[TASK GOAL] Check every line of the entries below for "sidebar", and copy the lines that have it.

++++ DATASET RECORDS

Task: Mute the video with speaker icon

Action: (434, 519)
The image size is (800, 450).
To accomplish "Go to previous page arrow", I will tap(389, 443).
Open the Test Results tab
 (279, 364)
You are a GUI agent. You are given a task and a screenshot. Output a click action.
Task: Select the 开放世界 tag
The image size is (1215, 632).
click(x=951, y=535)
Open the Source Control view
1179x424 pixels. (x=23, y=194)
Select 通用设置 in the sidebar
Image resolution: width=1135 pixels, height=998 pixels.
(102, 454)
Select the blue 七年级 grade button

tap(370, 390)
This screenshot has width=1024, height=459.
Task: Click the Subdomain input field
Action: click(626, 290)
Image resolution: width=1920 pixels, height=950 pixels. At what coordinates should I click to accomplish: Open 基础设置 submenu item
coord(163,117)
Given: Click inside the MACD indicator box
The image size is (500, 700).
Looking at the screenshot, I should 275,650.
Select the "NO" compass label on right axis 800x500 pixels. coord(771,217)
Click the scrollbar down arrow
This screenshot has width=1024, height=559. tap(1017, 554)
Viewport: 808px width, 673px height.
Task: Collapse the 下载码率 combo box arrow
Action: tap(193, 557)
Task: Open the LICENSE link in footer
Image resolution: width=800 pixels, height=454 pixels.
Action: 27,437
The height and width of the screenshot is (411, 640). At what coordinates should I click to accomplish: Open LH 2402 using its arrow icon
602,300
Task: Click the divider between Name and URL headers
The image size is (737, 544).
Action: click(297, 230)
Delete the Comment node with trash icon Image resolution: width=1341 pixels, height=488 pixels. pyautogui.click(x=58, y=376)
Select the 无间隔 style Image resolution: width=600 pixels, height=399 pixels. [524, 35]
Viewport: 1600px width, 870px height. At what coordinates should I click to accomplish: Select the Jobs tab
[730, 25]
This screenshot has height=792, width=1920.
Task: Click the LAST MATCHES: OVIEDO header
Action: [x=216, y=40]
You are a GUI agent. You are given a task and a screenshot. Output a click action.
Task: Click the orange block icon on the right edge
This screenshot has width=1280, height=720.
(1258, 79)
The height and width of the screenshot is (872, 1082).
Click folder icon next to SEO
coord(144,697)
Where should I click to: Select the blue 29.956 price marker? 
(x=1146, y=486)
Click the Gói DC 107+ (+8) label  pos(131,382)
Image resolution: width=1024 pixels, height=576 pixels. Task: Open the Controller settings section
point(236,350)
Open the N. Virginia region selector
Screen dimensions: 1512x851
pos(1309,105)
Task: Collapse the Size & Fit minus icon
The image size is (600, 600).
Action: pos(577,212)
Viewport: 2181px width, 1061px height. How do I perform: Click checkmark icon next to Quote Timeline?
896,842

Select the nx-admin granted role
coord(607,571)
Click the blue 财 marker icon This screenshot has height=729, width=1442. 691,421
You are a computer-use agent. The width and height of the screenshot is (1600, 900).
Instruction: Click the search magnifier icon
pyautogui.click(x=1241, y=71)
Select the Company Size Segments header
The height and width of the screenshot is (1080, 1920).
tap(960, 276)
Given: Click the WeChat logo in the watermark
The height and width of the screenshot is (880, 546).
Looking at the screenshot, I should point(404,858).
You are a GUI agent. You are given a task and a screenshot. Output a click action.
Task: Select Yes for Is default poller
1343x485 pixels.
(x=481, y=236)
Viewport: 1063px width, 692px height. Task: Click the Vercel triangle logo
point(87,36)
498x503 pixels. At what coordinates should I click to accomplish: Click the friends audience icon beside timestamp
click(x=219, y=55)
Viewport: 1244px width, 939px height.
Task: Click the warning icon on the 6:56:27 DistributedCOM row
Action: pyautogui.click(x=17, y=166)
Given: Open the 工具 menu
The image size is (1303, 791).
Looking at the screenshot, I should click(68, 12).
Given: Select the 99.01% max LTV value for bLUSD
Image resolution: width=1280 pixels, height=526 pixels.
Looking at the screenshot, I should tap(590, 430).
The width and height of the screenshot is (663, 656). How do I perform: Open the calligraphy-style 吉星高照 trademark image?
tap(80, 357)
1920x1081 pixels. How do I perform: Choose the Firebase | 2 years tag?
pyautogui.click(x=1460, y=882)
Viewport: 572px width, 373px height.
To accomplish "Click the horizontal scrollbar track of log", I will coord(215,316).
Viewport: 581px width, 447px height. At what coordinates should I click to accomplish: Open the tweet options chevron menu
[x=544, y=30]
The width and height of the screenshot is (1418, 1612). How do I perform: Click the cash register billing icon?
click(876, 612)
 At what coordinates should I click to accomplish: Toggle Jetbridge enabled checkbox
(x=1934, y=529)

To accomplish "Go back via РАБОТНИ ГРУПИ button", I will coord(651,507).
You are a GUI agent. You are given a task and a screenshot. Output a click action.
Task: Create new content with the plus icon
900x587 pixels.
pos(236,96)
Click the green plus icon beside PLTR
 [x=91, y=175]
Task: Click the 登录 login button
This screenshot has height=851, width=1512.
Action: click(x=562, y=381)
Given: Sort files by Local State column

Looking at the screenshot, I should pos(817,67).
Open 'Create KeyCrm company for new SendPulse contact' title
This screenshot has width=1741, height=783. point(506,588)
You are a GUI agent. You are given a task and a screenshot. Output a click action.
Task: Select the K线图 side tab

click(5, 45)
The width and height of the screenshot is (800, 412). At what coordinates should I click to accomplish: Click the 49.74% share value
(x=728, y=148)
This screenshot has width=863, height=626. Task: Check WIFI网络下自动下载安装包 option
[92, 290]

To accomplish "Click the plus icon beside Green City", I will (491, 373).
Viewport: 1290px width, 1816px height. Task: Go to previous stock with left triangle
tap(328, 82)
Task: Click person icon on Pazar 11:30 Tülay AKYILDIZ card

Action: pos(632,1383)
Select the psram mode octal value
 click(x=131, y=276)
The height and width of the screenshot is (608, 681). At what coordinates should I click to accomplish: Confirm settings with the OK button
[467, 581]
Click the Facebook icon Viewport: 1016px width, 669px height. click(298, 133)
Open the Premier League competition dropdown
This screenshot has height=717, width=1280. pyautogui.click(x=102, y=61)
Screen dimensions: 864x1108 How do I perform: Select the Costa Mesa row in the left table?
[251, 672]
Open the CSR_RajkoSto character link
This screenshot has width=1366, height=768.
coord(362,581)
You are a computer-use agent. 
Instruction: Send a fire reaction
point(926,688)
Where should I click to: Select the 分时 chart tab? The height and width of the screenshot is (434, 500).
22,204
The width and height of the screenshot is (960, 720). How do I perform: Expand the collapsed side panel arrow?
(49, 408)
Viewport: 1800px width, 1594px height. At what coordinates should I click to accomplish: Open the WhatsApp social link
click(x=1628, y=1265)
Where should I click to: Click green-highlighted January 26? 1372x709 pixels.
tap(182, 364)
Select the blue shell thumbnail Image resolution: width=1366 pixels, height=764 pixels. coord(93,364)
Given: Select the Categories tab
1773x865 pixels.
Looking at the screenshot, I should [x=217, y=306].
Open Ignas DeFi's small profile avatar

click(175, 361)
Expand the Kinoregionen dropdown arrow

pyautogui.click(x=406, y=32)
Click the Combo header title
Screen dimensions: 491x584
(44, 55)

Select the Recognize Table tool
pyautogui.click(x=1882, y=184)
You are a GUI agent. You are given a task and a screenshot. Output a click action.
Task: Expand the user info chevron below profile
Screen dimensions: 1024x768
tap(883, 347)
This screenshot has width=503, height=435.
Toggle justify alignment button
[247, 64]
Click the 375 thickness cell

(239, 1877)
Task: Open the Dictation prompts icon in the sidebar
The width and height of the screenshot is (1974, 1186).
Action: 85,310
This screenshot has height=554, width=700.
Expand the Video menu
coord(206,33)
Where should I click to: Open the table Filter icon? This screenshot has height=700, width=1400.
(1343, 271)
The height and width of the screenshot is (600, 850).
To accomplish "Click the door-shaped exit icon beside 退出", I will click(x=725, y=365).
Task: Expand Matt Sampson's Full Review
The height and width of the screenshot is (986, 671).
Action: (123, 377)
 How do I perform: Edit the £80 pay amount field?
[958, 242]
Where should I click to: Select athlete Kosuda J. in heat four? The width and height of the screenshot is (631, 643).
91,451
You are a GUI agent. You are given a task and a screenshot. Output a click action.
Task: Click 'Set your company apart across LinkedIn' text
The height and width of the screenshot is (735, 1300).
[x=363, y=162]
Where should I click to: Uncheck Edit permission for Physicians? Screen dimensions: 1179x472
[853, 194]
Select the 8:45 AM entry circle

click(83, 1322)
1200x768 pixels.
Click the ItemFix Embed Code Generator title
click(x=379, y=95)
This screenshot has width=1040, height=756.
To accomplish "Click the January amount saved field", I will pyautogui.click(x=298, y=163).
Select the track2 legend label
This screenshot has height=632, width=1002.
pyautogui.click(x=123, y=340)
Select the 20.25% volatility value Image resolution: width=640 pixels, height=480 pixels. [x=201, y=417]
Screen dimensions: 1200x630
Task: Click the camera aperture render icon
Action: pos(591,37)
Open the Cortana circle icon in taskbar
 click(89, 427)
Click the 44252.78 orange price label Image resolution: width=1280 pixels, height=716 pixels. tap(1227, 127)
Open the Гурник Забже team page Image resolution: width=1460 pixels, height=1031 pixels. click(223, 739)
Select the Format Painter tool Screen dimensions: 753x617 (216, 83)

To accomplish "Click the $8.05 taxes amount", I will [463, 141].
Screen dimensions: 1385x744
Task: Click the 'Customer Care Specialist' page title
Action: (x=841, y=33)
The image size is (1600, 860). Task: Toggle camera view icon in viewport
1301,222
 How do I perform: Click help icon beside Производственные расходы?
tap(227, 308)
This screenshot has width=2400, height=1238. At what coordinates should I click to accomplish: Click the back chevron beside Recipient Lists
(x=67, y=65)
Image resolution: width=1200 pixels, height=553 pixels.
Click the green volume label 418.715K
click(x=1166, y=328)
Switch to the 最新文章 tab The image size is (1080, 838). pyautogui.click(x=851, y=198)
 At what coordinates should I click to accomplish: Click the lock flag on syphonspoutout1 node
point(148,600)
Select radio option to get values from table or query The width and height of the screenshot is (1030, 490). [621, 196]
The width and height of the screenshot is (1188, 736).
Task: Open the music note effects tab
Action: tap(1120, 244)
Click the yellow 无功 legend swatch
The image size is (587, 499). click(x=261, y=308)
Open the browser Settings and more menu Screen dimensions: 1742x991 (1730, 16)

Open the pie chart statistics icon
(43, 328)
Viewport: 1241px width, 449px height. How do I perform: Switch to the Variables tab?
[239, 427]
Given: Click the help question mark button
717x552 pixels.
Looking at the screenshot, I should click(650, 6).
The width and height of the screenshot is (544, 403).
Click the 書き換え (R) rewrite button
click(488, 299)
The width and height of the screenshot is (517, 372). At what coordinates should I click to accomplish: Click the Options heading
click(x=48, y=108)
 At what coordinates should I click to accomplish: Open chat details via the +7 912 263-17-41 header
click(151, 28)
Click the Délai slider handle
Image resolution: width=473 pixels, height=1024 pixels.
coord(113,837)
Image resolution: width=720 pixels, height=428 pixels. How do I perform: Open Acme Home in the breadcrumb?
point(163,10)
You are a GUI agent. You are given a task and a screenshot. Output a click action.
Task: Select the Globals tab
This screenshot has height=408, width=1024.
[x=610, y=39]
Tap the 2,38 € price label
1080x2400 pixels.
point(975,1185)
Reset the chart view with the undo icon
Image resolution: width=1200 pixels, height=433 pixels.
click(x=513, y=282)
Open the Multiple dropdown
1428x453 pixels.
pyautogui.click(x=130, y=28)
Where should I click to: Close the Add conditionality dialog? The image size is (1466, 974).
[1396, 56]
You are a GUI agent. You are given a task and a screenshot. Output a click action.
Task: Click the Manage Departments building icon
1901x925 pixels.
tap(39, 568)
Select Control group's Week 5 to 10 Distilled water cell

++++++++

[RESULT OF THE EXERCISE]
Select 通用设置 in the sidebar
Task: Open the Dictation prompts icon in the sidebar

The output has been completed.